In a move that could increase tensions inside Virginia's Republican Party, Attorney General Ken Cuccinelli on Monday backed a transportation plan that rivals one introduced by Gov. Bob McDonnell and now threatens his fellow Republican's legacy.

The plan Cuccinelli endorsed is being presented as a conservative alternative to McDonnell's transportation package, which would eliminate the state gas tax and increase the sales tax and certain fees to raise $3.1 billion for roads, a top priority in vote-rich Northern Virginia.

The alternative plan would replace the current gas tax with a sales tax on gasoline that could rise with inflation and produce more money than the current flat tax of 17.5 cents per gallon. The measure also would eliminate $600 million in fee increases McDonnell proposed.

Senate Transportation Committee Chairman Steve Newman, who introduced McDonnell's package, unveiled the alternative proposal late Monday -- one day before the deadline to pass a transportation plan on to the House.

In bucking McDonnell over transportation, Cuccinelli is likely to win the backing of General Assembly conservatives who have been resisting McDonnell's efforts to raise the sales tax.

Cuccinelli never fully embraced McDonnell's proposal the way he has the conservative alternative, which he insists "has the best chance to get the votes needed to make improvements to Virginia's transportation system."

For weeks, McDonnell has aggressively pushed his own transportation funding overhaul, a $3.1 billion reform package that would be the Republican's crowning legislative accomplishment.

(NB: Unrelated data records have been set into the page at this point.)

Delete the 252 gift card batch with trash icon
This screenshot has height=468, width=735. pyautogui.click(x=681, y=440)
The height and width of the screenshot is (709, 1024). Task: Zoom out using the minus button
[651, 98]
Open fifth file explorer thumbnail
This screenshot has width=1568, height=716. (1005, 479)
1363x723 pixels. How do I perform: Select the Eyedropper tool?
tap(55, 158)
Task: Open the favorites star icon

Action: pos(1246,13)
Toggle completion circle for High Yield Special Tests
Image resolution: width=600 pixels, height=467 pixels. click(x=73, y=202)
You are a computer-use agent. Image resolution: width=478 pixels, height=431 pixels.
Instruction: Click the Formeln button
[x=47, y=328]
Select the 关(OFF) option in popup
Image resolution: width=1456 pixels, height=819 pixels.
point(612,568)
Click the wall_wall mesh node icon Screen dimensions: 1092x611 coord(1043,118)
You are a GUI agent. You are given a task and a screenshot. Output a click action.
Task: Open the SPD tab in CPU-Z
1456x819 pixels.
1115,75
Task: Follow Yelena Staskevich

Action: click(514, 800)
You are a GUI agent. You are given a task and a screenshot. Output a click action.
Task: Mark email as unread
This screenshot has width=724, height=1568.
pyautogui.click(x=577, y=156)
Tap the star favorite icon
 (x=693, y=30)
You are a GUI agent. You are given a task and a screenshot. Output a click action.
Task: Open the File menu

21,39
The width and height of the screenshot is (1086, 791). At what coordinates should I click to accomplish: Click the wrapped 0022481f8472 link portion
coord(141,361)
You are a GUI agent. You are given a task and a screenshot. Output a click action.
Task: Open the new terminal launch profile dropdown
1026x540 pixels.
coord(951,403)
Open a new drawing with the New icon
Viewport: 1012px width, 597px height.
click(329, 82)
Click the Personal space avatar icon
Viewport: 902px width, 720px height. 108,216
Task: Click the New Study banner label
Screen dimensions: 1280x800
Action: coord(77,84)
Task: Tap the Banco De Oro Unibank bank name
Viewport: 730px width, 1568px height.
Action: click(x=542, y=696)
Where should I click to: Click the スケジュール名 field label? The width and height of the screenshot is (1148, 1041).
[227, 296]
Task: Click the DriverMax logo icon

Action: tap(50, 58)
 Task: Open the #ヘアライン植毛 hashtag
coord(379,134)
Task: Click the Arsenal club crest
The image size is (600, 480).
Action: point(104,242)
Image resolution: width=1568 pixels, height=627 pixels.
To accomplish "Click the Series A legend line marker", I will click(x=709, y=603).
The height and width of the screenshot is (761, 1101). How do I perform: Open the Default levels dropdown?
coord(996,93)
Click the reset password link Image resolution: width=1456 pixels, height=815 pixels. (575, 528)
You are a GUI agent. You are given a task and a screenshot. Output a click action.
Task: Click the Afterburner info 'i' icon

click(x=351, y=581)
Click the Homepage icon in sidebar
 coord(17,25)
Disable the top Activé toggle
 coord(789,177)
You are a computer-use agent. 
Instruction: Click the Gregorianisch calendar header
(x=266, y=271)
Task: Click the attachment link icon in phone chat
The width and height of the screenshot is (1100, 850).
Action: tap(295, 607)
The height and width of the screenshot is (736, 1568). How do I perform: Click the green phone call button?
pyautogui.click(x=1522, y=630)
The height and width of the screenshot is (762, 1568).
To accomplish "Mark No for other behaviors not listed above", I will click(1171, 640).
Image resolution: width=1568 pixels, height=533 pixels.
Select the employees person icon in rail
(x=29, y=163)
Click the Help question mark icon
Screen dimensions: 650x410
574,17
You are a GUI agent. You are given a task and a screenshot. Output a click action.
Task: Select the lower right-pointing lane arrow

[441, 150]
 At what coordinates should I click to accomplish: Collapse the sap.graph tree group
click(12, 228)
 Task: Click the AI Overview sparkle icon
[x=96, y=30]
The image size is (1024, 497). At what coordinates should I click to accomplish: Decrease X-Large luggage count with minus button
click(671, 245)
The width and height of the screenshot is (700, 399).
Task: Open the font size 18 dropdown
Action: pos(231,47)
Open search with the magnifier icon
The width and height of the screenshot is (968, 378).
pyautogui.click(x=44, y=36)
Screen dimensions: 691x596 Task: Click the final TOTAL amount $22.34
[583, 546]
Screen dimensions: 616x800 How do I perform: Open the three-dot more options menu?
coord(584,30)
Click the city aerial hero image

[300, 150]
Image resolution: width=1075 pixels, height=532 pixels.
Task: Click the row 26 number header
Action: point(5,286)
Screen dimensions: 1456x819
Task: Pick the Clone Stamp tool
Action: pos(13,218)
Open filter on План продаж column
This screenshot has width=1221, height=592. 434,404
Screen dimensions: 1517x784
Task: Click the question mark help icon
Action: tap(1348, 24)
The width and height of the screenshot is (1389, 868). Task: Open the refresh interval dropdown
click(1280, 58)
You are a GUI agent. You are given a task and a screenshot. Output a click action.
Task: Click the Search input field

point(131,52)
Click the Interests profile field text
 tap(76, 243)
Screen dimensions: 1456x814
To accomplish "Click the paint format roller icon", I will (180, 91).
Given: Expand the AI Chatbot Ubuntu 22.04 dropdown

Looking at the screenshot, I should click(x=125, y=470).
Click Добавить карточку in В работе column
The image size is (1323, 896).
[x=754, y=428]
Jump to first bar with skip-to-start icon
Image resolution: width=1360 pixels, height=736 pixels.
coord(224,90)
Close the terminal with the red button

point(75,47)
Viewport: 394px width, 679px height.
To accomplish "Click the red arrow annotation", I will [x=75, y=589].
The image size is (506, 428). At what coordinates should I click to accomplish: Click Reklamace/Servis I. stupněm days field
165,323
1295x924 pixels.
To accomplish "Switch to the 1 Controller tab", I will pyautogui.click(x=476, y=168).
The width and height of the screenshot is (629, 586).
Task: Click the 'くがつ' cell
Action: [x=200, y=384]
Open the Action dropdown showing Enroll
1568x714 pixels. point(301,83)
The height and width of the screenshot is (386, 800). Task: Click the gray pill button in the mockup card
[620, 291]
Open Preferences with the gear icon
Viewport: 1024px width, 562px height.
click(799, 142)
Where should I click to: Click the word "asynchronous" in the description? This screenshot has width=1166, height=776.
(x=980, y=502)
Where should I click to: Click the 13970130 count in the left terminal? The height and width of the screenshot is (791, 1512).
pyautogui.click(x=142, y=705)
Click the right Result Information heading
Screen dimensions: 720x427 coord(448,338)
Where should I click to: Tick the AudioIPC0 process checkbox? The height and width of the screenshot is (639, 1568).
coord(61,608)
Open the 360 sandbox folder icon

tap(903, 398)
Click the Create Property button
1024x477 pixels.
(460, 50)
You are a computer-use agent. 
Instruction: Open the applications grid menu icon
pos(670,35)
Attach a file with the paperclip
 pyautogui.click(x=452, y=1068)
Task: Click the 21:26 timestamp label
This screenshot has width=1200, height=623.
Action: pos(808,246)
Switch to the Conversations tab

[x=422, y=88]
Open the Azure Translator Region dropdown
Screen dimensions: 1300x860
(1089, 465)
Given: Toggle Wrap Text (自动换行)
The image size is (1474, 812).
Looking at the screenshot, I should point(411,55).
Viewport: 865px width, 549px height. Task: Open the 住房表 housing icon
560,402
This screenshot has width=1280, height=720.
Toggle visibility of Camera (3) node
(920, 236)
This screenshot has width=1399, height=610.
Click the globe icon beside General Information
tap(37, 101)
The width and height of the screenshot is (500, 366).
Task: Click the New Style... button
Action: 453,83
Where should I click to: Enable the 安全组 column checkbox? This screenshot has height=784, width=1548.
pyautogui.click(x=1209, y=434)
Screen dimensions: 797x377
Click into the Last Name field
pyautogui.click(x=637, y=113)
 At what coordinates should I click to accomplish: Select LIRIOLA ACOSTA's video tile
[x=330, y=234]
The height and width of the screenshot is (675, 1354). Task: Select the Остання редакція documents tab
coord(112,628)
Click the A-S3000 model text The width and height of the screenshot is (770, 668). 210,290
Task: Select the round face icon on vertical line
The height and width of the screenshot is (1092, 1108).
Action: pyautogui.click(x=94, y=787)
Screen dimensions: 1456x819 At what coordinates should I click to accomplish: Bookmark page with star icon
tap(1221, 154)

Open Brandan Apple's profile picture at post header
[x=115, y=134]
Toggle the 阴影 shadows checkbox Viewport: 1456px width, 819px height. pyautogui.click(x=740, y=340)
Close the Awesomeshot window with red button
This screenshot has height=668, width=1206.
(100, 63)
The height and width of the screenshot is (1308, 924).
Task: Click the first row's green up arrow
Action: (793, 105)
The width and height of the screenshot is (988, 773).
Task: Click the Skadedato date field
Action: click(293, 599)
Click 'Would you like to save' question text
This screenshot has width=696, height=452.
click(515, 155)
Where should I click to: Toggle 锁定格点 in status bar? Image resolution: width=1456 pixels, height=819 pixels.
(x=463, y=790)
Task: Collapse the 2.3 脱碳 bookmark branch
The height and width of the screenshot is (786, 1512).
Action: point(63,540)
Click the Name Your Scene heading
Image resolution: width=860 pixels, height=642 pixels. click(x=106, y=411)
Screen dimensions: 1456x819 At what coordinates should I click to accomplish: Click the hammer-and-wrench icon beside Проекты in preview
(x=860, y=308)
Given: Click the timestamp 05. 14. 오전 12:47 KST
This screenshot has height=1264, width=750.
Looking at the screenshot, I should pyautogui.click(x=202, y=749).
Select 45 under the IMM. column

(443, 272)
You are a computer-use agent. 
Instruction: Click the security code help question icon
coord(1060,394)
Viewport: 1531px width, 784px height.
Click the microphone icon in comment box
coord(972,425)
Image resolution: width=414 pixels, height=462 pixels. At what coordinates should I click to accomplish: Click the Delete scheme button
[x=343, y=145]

He has traveled the state pressuring lawmakers to back it and has rolled out endorsements from dozens of organizations, from local Chambers of Commerce to real estate groups.

McDonnell spokesman Tucker Martin downplayed the alternative road plan, noting that it mirrors McDonnell's plan by shifting a portion of the existing sales tax to roads and factors in a future sales tax on online purchases. Still, Martin said the governor's plan "is the broad funding package our transportation system needs to be sustainable in the years ahead."

The Cuccinelli-backed alternative is likely to raise about $1.2 billion less than McDonnell's proposal, but is more palatable to Republicans who do not want to vote for a sales tax increase in an election year. The split in the party, however, has complicated negotiations over transportation funding, said Sen. Don McEachin, D-Henrico.

"It does present some challenges," McEachin said.

Cuccinelli and McDonnell have not always seen eye to eye. McDonnell backed Lt. Gov. Bill Bolling to replace him and chided Cuccinelli for announcing a surprise bid to run as well.

Last year, Cuccinelli's wife told supporters in an email that the state lacked "firm, principled conservative leaders," a slight aimed at McDonnell.

But McDonnell has also hosted two fundraisers in recent months for Cuccinelli and defended the attorney general for breaking tradition and remaining in his current job while running for governor.